Opportunities and Limitations of Flex Development for iPhone

by Igor RazhnovDecember 3, 2010
This blog post explores how to build cross-platform Flex applications for iPhone with the existing Adobe functionality.

Previously, the team at Altoros explored the preview releases of Flex SDK and Flash Builder that feature new components for cross-platform mobile development. As a result, the team published a web-based Flex application for Android and iPhone. Our experts checked if all of the libraries functioned seamlessly and made sure the application supported accelerometer, multi-touch, and gestures.

Now, we decided to take a step further. Using the preview versions—Burrito (Flash Builder) and Hero (Flex SDK)—our developers built a Flex application for Android 2.2. Then, we compiled the application on the iOS platform with the Adobe’s Packager for iPhone. In this blog post, we explore how the Flex application supported a built-in camera, microphone, and GPS, as well as how the system interacts with the web.

 

Packager for iPhone

Packager for iPhone based on Adobe AIR SDK 2.0.1 enables developers to reuse the existing code from the ActionScript 3 projects to create iOS-native applications. Earlier this year, Apple has banned applications that link to App Store Connect APIs through an intermediary translation or compatibility layer from the App Store. These restrictions forced the team at Adobe to freeze the development of the packager.

In September 2010, Apple loosened the restrictions in the developer agreement.

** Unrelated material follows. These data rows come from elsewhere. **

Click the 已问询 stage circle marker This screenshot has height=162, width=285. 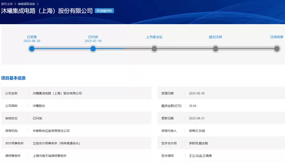coord(93,49)
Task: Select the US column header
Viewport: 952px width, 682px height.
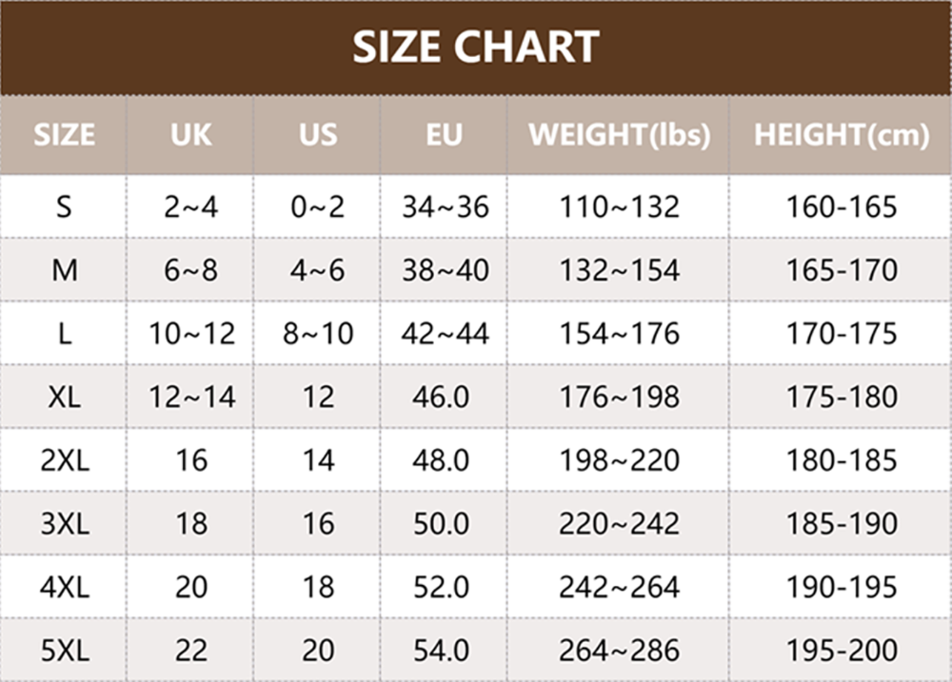Action: (317, 135)
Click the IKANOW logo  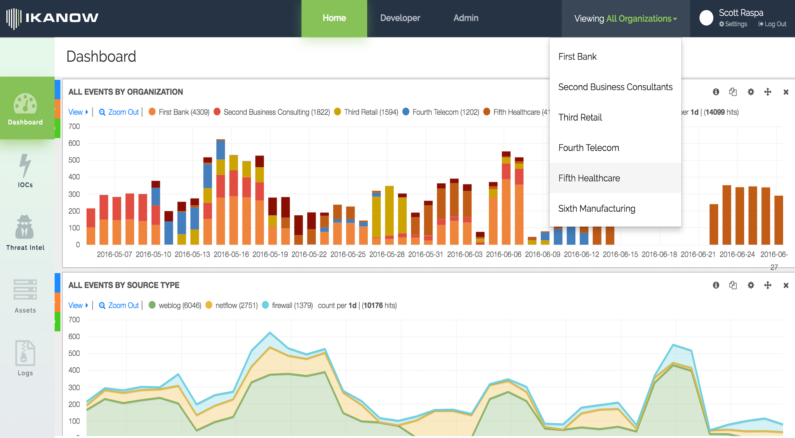[52, 18]
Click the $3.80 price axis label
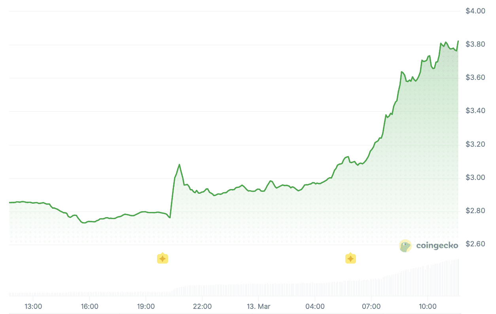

Now it is possible to convert applications based on the ActionScript 3 code to the iPhone applications, as long as they do not download any code. Nevertheless, the Flex SDK still does not offer rich support for development under iOS, as compiling applications with the packager (which is also a preview version) limits development options.

 

Operations the packager performs

Our investigation revealed that the Flex application on iPhone supported the following features.

  • Switching between the application and the phone mode to make calls and send SMS
  • Uploading and sending graphics and text data using HTTP requests
  • Building menus, tables, interactive networks, and diagrams
  • Fully utilizing web services (e.g., Twitter)
  • Launching and watching video files

However, the application failed to access some built-in features of the iPhone.

  • With the packager, we faced some difficulties when trying to get access to the camera and the microphone. It seems like the tool still cannot exchange data with these APIs.
  • The coordinates are also cannot be received via the built-in GPS. Though the test demonstrated that its API was available, it was not active.

In addition, there were some performance issues when comparing our Flex application against a native iPhone application.

  • The Flex application runs slower than the iOS-based application.
  • Its size is 2–3 times bigger than the size of a similar iOS-native application.

Finally, as the development of the packager for iPhone was frozen for half a year, it still lacks the functionality to convert complex Flex applications to iOS. Interaction with the APIs of a built-in camera, GPS, and microphone is already incorporated, but not working yet.

Adobe is likely to improve the support for iOS development soon. It would be great to have a full-featured interface for developing iOS applications in Flex, as the one AIR provides for Android. It is good news that most of the components have been optimized for working with mobile devices. We also hope that the final (beta) release will have the rest of the components optimized, as well.

Anyway, it is already possible to build cross-platform Flex applications for iPhone even with this functionality.